• **REQUEST 1**
Retype the stretch of the forum excerpt from "Think of math" through "removing specialisation gaps.".
══════════════════════════════
Think of math tricks, whereby the 11 times table can be done by a particular pattern. That does not do “math” as such, but a basic symbolic pattern manipulation. That abstract pattern does not have to reside with the math group of learning if the pattern more closely correlates to an existing type of pattern and more easily fits elsewhere. This initial pattern is embeded / learnt in a feed forward manner. Not all what we learn fits together as we would like for “retrospective concious simplicity”, its the patterns that fit together however abstract they may be and in the brain I think they are “very” abstract and mixed in ways we cant split out. Think of the effects and outcomes for various stroke cases as to what is then missing, the effects of removing specialisation gaps.
A lot of what I am saying it to try and create different thought patterns and ideas to try and create variance away from traps of us and them type arguments or following routes too far.
Do you have a video or some figures depicting what you’re working on? I’m having trouble parsing exactly how you intend the system to function, based on what’s written.
It sounds like you have some kind of sparse model (directed graph?) running on CPU that uses some kind of algorithm (hebbian learning?) to learn how to chain together subsequences of text strings into larger sequences (sequence learning?), and incorporates working memory constraints in some way (not sure about this part). Does it write new coherent phrases, or parse text into trees, or label the nodes, or something else?
My outside view of neuroscience is that the standard of evidence there is typically experimental, but I thought Numenta was not engaged directly with experimental work? More like, Numenta looks at the neuroscientific literature looking for constraints that let them better craft theories of cortical functioning.
══════════════════════════════
• **REQUEST 2**
Update the stretch of the records from the line containing "The width and" through the end of the records, replacing "Trade Manager" with "Order Manager" and leaving everything else unchanged. Give only those lines, and omit the pictures.

• **RECORD EXTRACTS**
══════════════════════════════
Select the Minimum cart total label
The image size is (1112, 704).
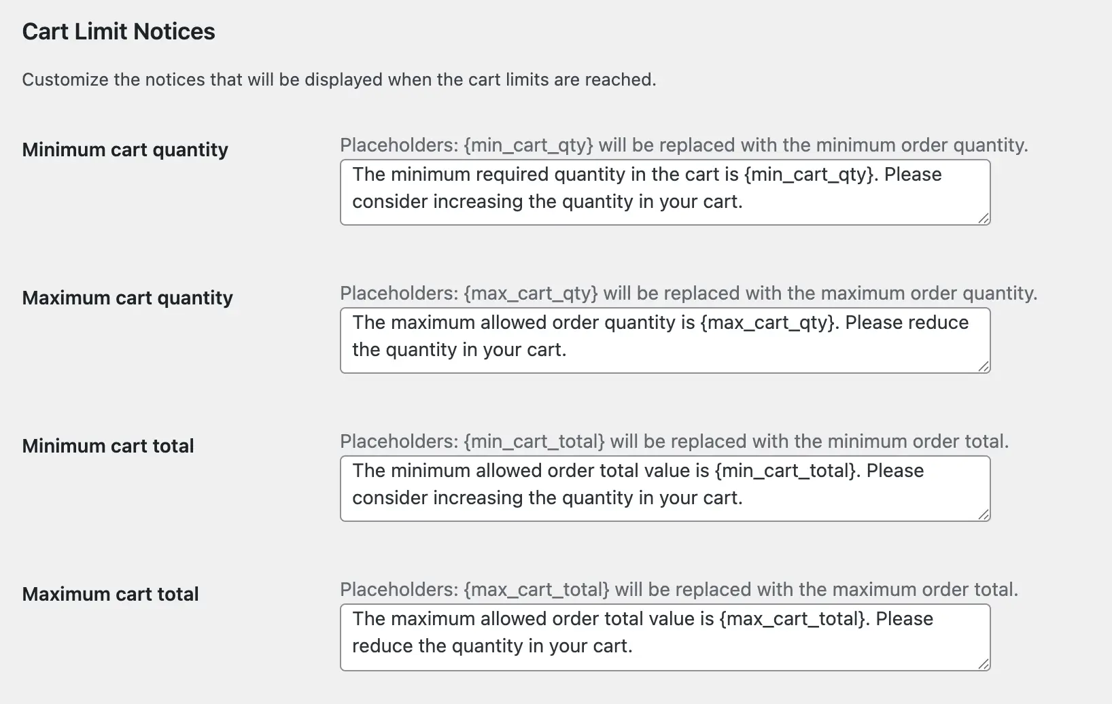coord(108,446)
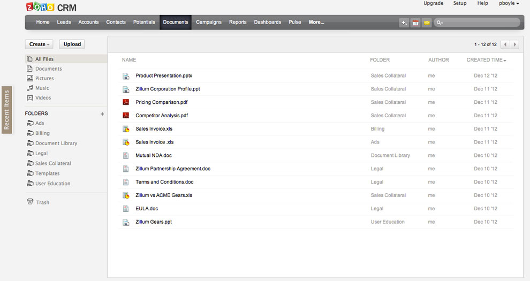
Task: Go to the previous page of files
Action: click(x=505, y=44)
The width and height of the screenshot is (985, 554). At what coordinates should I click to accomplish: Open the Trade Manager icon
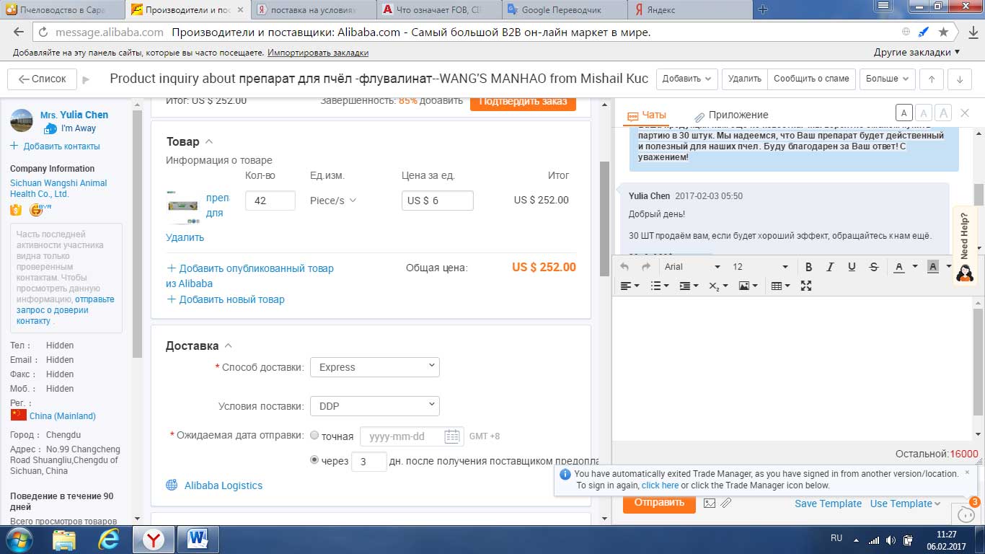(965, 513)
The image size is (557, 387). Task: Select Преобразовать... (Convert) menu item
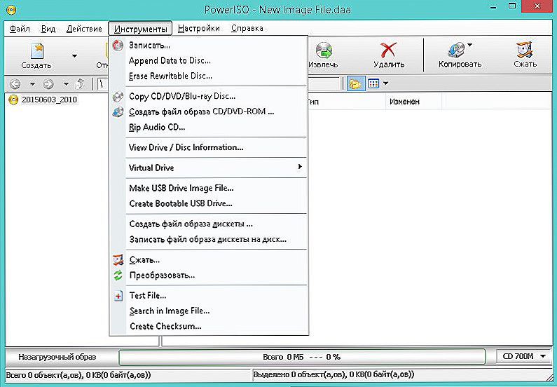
══════════════════════════════
• **WORKED SOLUTION 1**
Think of math tricks, whereby the 11 times table can be done by a particular pattern. That does not do “math” as such, but a basic symbolic pattern manipulation. That abstract pattern does not have to reside with the math group of learning if the pattern more closely correlates to an existing type of pattern and more easily fits elsewhere. This initial pattern is embeded / learnt in a feed forward manner. Not all what we learn fits together as we would like for “retrospective concious simplicity”, its the patterns that fit together however abstract they may be and in the brain I think they are “very” abstract and mixed in ways we cant split out. Think of the effects and outcomes for various stroke cases as to what is then missing, the effects of removing specialisation gaps.

• **WORKED SOLUTION 2**
The width and height of the screenshot is (985, 554). At what coordinates should I click to accomplish: Open the Order Manager icon
(965, 513)
The image size is (557, 387). Task: Select Преобразовать... (Convert) menu item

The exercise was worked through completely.